Loc-Envel vient de l’ancien breton « lok » (lieu consacré ou sacré) et Saint-Envel (ou Guenvel ou Gwenvel ou Winmaël), venu de Grande-Bretagne au VIème siècle. Saint Envel était jadis invoqué pour se protéger des loups.

Loc-Envel est un démembrement de l'ancienne paroisse primitive de Plougonver. Sous l'Ancien Régime, Loc-Envel est le siège d’un prieuré-cure de l’abbaye de Saint-Jacut-de-la-Mer. Ce prieuré-cure est rattaché à la paroisse primitive de Plougonver. Son église est mentionnée dès 1163 parmi les possessions de l'abbaye. En 1665, le prieuré vaut 300 livres avec droit de justice et de création d'officiers. Saint Gwenvel ou Winmaël (blanc-chef) est attesté en 862, puis transformé par les moines de Saint-Jacut en Saint-Armel. Locquenvel est cité sous l'Ancien Régime. Le nom est devenu Loc-Envel par un arrêté du 1er août 1902.

Durant la Révolution la paroisse de Locquenvel (aujourd'hui Loc-Envel) dépend du doyenné de Belle-Isle. Bien qu'érigée en commune en 1790, la paroisse de Loc-Envel est supprimée en 1805 pour être rattachée à celle de Belle-Isle-en-Terre. Elle n'est rétablie qu'en 1820.

L'ancienne paroisse de Loc-Envel dépendait autrefois de l'évêché de Tréguier, de la subdélégation de Guingamp et du ressort de Lannion. La cure était à la nomination de l'abbé de Saint-Jacut.

On rencontre les appellations suivantes : eccl. S. Guemelli (en 1163), Louguenmael (vers 1330), Locquenvel (à la fin du XIVème siècle), Locquemel (en 1427, en 1543), Locquenvel (en 1477). 

Voir   Loc-Envel "Locquenvel et ses saints ". 

Note 1 : dès 1740, des mines de zinc et d'argent sont exploitées dans la forêt de Coat-an-Noz.

Note 2 : la commune de Loc-Envel est formée des villages : Gouerrien, Run-Moan, Roz-an-Goff, Lanvic, Coz-Milin, etc...

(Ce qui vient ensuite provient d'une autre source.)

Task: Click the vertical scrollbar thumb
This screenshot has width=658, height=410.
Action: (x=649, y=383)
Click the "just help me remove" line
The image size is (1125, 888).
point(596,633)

Note 3 : Demande tendant à sa désignation sous le nom de Loc-Envel. " J'aurai l'honneur de vous, communiquer une délibération du Conseil municipal de Locquenvel, en date du 4 novembre 1901, tendant à ce que le nom de cette commune soit remplacé par celui de Loc-Envel qui veut dire lieu de Envel, patron de ladite localité. Des recherches faites aux archives du département, il résulte que le nom de la paroisse puis commune de Locquenvel, dans les documents ecclésiastiques et administratifs de 1772 à 1820, s'est constamment écrit en deux mots, séparés par un trait d'union, sous cette forme Loc-Envel. C'est, en effet, l'orthographe étymologique. L'église paroissiale est placée sous le vocable de Saint-Envel ou Henvel, abbé et laboureur, que la légende représente conduisant un loup attelé à une herse, notamment dans le vitrail du XVème siècle que possède encore cette église. La fête de Saint-Envel est marquée au 11 décembre dans les calendriers des saints bretons et se célèbre, dans la commune, le 2ème dimanche avant Noël. C'est à partir du 21 juin 1820, date de l'impression d'une nomenclature des communes du département des Côtes-du-Nord, contresignée par le Préfet, M. de Saint-Àignan, que l'administration départementale impose la forme orthographique Locquenvel pour bien préciser sans doute la prononciation du nom de cette commune que l'oubli du trait d'union tendait à défigurer. Ce trait d'union est, en effet, quelquefois omis dans les documents, ce qui est une faute, puisqu'on prononce alors Locenvel. L'adoption de l'ancienne orthographe serait donc le retour à l'exactitude, étymologique et à la tradition historique, confirmées par l'archéologie. Or aux termes de l'article 2 de la loi du 5 avril 1884, le changement de nom d'une commune est décidé par décret du Président de la République sur la demande du Conseil municipal, le Conseil général consulté et le Conseil d'Etat entendu. Je vous serais, en conséquence obligé de vouloir bien émettre votre avis sur la requête du conseil municipal de Locquenvel " (Rapports et délibérations du Conseil général des Côtes-d'Armor).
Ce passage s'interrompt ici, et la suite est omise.